たとえば、どこかにこの物質界より1000倍も濃密で鈍重な環境の世界があると仮定しよう。そこの生活者にとって、その環境は、われわれが地上環境に対して感じているのと同じ程度に感じられるはずである。
そして、もしもそこの住民がこの地球を訪れて地上生活を直接体験したならば、あまりの軽快さと流動性と柔軟さに驚いて、これで果たして実感を得ているのだろうかと疑うことであろう。われわれが地上という環境にあってそれなりの実感を得ていることまでは想像が及ばないであろう。

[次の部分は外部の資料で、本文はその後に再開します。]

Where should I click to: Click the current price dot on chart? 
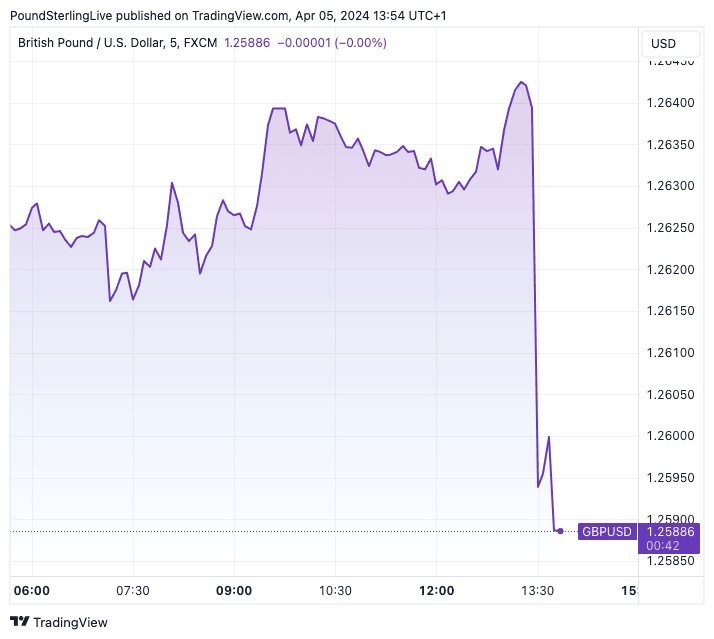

それと同じ相対関係を死後の世界に当てはめて考えれば、われわれ人間にとっては蒸気か影のようにしか思えないスピリットも、その環境にあっては、われわれが物的環境に実体があるように感じ取る機能をそなえているように、霊体には霊的環境を実体あるものとして感じ取る機能がそなわっているのである。(6)
訳註
【1】Edmund Gurney(1847~1888)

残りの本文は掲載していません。